Along with curating the choices I made, I also tried to ensure a diversity of text forms. I have my own formula that I revert back to when I’m stuck: Something to read, something to view, something to explore (image/interactive/podcast). As we discuss equity the text forms we privilege communicate a message to our learners. Over time I’ve also added another reflective question to my practice to ensure I check for my own biases: Which voices am I privileging? Which voices are missing?

Replicate the Experience not the Task

I was so happy the first AQ course I taught was in person with an amazing crew. I was 27 at the time unsure of what I was walking in to, unsure of what I had to share with colleagues. I walked in to a room of eager, passionate educators and I was immediately put at ease. Many in the group had years of experience, some locally, some abroad, some even in primary itself. When I sat in front of my computer that first time I realized I wanted that sense of community I experienced, the learning that comes from relationship.

At first I focused on taking our discussions from class, the slides – my banter – and replicating it online but it didn’t work. I needed to act as a provocateur in online spaces more than ever. I needed a spark, great questions and then immerse myself in dialogue with learners. Sometimes there still is a need for some direct instruction (there’s a great video on the learning exchange about responsive direct instruction) but I found I had to rethink what that looked like. Often I use video. Over time I’ve realized I could say things much more succinctly. We interact with media differently on our devices and yes I know they sat through Endgame no problem but I know my production skills aren’t at that level yet so I try to keep videos to 1 to 5 minutes at the most. It’s an exercise in communication that’s for sure!

Sometimes Things Don’t Go as Planned

I was so excited. I had this brilliant plan that I would do office hours weekly on Google Hangouts. It was easy. They didn’t need to sign in (my go to with extra tools). I would just share the link. No one came. NO ONE! I was ok with being persistent the first 3 weeks. It takes time to get comfortable with different tools. Some people don’t want to see themselves online. Week 9 rolled in and I gave up. It didn’t work for the crew I was with. Sometimes it’s hard to let go of that great plan you thought would rock but just like in your physical classroom, it’s ok if it doesn’t work. It’s ok to change course. Hey it’s essential to change course and be responsive to your learners.

I know my takeaways aren’t really new or unique but maybe there is one new timbit you can take with you or maybe it’s just a reminder that you got this! You know your learners. You are a great teacher. You have the best knowledge you need to get started. And if you need some tech help, a design buddy, a listening ear, I’m always here.
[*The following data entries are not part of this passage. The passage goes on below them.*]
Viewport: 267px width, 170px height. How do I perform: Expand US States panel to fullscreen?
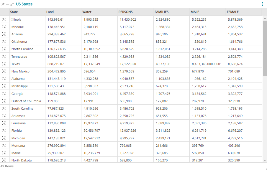tap(12, 4)

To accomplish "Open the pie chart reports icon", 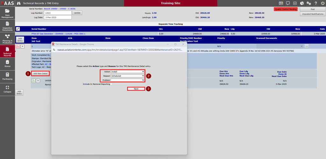I will point(302,3).
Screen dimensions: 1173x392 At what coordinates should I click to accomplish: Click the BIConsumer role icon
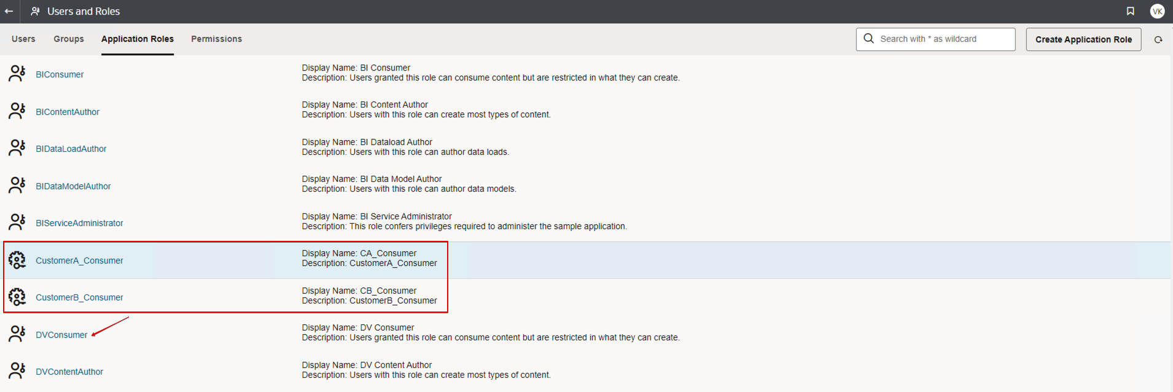[x=17, y=74]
Feel free to connect any time!

4 – Service

I spent the last 5 hours with no WIFI. It was silly. I bumped into the modem and it just wouldn’t reconnect. NO SERVER. 4 calls later – questions that bruised my ego and a lecture on the difference between wifi and Internet – I remembered there was a new cable in the box and it’s back up. YEAH!

I kept thinking of the process:

A finite set of questions.

A random selection of solutions.

An assumption that I had no knowledge on the process or materials.

They didn’t want the information I collected or to hear the solutions I had tried. My questions didn’t fit the plan. There definitely was no acknowledgement that I contributed to the solution.

And then as it does, it hit me: Do we fall into a similar call service model in education? Have I made learners feel like me?

Did I listen just long enough to give solution a, b or c? Was I asking generic questions without asking what they tried or knew? Was I married to a script, process, protocol?

It reminded me of the vision of the learner, family and educator from the Kindergarten Program Document. Such a strong positive, asset based view of the each member of our community.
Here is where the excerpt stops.